Targeting Connexin 43 in Retinal Astrocytes Promotes Neuronal Survival in Glaucomatous Injury.

Abstract

Astrocytes in the retina and optic nerve head play an important role in the pathogenesis of glaucoma. Astrocytes extensively express connexin 43 (Cx43), a protein that forms gap junction (GJ) channels and transmembrane unopposed hemichannels. While it is well documented that Cx43 expression is augmented in retinal injuries, the role of astrocytic Cx43 channels in glaucomatous injury is not fully understood. Here, we used a mouse model of ocular hypertension caused by intracameral microbead injections and a more severe model, optic nerve crush (ONC) injury, and assessed changes in Cx43 expression and GJ channel function. The effect of astrocyte-specific deletion of Cx43 (Cx43KO) on retinal ganglion cell (RGC) loss and visual function was also assessed. We show that the Cx43 expression is increased in retinal astrocytes at early time points and remained elevated even after sustained elevation of intraocular pressure (IOP) (~8 weeks), which paralleled an increase in astrocytic GJ coupling.

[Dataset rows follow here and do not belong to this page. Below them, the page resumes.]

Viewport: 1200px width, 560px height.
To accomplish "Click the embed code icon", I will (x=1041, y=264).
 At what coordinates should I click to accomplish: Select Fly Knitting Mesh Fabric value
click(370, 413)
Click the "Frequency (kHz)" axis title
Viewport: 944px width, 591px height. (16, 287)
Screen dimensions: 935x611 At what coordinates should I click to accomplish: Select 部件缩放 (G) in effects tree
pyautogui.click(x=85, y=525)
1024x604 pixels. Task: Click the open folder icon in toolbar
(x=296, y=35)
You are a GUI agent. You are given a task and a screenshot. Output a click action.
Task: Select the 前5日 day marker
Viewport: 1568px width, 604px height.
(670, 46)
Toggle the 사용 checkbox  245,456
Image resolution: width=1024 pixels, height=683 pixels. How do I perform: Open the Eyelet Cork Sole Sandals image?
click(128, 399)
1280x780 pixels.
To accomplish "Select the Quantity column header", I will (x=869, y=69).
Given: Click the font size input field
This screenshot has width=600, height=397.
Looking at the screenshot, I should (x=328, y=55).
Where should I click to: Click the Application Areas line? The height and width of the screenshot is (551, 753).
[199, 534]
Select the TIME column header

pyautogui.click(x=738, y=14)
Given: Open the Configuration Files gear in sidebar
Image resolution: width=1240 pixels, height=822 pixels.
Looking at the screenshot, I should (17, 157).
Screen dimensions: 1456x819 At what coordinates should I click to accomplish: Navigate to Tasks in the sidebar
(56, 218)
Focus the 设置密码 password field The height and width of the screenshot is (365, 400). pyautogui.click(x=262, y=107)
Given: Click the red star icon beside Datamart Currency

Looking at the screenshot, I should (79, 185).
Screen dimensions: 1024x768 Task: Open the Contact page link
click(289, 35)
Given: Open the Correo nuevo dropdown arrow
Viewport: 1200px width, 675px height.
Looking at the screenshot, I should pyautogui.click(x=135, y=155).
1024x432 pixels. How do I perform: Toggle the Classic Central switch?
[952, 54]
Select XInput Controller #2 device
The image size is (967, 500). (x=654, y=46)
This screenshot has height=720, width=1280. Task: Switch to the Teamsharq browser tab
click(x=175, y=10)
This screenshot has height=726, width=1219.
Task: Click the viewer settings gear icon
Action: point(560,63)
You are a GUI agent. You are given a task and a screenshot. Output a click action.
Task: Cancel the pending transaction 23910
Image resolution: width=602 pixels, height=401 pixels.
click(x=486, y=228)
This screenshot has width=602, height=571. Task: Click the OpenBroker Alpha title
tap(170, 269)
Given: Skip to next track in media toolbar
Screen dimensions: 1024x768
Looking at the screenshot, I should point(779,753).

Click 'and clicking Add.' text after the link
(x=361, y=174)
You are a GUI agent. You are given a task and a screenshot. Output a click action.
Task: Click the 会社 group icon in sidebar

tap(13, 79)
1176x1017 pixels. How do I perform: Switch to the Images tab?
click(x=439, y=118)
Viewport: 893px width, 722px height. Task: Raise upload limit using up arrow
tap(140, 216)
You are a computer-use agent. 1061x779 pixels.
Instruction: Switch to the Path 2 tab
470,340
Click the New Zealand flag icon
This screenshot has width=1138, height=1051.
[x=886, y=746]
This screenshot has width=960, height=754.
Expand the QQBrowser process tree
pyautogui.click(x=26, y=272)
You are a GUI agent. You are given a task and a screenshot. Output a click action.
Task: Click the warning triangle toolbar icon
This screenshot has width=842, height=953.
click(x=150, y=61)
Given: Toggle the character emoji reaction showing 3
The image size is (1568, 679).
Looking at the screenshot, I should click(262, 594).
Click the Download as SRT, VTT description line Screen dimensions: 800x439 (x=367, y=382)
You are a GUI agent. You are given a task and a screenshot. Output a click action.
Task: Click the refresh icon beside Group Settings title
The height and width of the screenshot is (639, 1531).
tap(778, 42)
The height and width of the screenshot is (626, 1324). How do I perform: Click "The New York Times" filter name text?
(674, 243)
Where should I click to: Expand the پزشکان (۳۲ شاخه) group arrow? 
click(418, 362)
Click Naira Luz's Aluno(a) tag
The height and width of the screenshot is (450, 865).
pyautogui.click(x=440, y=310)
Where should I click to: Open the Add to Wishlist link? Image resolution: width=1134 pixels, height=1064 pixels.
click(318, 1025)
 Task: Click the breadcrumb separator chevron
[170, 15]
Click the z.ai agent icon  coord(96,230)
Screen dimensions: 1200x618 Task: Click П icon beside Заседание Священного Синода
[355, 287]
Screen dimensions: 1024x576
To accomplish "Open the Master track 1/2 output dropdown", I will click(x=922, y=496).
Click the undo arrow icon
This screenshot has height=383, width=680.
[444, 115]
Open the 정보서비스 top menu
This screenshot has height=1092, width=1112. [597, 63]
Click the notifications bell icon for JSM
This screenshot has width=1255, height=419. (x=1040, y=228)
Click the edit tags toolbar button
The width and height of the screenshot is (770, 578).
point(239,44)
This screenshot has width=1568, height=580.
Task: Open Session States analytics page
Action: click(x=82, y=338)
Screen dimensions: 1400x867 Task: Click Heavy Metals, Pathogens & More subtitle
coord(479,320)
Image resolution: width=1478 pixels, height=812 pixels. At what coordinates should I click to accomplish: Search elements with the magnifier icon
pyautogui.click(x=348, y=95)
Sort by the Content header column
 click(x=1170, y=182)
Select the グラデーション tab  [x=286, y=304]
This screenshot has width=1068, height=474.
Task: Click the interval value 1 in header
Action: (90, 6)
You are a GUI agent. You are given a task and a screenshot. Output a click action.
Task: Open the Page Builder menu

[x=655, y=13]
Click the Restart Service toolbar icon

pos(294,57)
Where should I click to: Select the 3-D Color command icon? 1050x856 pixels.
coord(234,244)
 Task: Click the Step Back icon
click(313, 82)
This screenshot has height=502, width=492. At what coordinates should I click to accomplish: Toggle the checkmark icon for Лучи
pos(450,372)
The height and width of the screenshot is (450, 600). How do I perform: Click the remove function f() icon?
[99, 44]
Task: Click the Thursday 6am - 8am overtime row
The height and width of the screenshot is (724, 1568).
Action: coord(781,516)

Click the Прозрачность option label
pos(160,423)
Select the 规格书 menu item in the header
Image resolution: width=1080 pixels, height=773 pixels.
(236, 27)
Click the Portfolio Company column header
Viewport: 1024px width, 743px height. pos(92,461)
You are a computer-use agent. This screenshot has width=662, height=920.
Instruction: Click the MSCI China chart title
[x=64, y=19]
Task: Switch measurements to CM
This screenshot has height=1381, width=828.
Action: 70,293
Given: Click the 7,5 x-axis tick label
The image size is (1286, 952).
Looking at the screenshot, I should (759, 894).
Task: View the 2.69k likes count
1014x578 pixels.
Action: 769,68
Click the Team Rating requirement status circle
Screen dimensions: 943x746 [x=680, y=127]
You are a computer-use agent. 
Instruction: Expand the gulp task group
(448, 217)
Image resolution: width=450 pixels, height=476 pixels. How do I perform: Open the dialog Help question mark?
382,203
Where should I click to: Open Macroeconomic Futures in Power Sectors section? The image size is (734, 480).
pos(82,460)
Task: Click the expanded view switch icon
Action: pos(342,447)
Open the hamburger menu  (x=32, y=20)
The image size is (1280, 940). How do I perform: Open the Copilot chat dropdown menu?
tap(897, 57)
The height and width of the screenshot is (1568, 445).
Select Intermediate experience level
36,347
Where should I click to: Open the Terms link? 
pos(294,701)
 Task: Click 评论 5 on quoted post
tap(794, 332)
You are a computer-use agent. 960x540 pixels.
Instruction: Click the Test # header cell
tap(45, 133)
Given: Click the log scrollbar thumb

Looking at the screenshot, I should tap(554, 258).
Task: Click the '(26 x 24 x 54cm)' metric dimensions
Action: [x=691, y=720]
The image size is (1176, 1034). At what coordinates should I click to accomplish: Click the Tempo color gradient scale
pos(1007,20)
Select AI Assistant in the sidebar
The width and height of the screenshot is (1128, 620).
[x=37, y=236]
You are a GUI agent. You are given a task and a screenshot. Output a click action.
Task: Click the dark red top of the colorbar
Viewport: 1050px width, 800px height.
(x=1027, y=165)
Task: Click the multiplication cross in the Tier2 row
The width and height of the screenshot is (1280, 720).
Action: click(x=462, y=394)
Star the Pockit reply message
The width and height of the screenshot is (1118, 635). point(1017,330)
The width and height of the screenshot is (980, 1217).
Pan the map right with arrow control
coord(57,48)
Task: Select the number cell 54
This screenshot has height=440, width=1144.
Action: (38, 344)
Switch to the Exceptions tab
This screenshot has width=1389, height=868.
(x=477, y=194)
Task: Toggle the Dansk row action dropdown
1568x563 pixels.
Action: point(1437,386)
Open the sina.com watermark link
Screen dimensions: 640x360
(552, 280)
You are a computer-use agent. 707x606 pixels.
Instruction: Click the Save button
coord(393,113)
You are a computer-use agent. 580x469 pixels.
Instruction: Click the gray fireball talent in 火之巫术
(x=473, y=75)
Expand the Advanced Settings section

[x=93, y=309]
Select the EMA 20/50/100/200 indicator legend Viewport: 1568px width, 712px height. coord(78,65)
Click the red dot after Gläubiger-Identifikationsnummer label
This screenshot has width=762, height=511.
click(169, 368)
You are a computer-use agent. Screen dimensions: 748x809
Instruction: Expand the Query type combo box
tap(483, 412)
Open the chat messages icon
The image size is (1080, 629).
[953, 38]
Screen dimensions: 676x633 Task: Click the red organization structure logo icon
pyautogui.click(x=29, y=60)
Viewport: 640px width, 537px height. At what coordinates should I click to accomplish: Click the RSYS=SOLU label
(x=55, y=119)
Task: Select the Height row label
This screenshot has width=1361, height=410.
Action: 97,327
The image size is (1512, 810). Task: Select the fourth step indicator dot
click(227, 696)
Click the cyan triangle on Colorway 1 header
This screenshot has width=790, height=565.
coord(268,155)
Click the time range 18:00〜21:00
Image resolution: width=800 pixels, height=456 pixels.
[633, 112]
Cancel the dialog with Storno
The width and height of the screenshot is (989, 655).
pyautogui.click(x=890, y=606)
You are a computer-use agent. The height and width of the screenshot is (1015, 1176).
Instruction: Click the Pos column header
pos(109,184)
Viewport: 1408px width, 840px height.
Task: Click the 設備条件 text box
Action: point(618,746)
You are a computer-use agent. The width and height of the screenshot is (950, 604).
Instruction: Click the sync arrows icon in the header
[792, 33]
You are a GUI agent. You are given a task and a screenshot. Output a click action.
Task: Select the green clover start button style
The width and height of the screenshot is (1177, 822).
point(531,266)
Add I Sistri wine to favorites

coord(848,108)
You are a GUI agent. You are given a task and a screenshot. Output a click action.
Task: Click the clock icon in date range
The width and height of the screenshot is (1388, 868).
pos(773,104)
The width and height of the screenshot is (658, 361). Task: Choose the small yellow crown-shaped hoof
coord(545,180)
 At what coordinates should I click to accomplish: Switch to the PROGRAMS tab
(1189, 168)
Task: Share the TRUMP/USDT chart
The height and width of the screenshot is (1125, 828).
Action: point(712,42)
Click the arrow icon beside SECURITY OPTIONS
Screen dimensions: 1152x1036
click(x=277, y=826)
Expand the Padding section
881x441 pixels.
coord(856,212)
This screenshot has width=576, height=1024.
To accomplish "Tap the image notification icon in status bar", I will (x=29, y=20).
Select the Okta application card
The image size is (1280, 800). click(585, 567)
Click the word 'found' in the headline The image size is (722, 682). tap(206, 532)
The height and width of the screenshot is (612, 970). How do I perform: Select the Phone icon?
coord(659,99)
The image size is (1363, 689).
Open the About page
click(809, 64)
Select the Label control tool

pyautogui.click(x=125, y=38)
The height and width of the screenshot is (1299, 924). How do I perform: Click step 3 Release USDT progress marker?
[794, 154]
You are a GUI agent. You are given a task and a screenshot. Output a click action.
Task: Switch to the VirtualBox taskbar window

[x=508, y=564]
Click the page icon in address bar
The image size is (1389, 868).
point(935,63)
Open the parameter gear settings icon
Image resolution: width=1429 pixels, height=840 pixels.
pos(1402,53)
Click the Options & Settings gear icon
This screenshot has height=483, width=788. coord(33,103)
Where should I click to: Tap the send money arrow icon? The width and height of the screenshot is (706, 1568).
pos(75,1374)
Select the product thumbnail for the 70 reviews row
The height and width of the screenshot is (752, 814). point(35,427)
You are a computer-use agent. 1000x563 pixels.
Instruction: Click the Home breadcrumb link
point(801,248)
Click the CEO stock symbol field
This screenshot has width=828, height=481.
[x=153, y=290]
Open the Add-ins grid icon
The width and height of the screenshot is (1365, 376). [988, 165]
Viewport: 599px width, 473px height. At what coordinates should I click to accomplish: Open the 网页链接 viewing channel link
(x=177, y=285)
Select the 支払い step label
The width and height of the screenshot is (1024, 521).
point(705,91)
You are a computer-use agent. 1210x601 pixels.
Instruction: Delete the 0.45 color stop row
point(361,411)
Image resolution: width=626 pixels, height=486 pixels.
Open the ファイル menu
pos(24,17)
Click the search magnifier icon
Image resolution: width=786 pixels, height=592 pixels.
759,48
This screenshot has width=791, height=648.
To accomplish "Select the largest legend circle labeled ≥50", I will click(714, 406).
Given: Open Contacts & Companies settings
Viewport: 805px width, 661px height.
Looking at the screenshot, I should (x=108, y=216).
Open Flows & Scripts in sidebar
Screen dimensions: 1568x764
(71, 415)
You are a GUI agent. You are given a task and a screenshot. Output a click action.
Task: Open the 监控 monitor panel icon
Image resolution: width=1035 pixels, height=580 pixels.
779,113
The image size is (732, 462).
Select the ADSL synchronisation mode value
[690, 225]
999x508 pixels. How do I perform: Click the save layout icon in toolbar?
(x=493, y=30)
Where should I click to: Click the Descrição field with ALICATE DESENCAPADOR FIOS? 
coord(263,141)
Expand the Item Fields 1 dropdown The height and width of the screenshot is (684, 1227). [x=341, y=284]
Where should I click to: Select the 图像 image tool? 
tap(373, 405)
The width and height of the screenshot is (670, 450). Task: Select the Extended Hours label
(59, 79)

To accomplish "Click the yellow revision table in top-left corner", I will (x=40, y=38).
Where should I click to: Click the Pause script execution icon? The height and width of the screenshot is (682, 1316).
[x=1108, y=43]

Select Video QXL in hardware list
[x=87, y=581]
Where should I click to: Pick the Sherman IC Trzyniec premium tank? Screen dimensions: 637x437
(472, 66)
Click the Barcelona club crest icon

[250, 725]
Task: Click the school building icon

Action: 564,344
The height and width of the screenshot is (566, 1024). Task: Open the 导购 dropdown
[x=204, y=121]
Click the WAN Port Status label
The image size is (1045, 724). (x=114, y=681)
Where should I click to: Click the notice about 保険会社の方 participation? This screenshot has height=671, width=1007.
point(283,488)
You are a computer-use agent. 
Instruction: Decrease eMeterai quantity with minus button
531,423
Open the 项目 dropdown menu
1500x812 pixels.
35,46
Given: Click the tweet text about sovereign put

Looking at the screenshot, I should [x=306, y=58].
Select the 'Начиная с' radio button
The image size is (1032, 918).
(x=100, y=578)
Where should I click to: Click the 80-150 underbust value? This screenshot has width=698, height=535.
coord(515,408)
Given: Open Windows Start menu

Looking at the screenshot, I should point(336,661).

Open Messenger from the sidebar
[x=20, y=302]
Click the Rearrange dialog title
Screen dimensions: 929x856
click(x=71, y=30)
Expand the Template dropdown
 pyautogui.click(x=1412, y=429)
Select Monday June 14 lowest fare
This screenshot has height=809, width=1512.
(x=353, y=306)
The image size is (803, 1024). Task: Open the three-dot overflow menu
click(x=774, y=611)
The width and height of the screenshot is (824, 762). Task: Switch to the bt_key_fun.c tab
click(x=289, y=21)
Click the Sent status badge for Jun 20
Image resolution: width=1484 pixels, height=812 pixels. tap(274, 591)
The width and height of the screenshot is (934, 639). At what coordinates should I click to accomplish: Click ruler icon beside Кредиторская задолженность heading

Deletion of astrocytic Cx43 markedly improved the survival of RGCs by ~93% and preserved visual function as assessed by ERG and reduced numbers of activated microglial/macrophages in the glaucomatous retina. Cx43 expression was also substantially increased after ONC injury, and the absence of Cx43 in this model increased RGC survival by ~48%. These results reveal a deleterious role for Cx43 in glaucoma progression. Intravitreal injections of Gap19, a peptide that reportedly inhibits Cx43 hemichannels but not GJ channels, markedly increased RGC survival and visual function. Further studies are required to assess whether targeting Cx43 hemichannels might be useful for glaucoma treatment.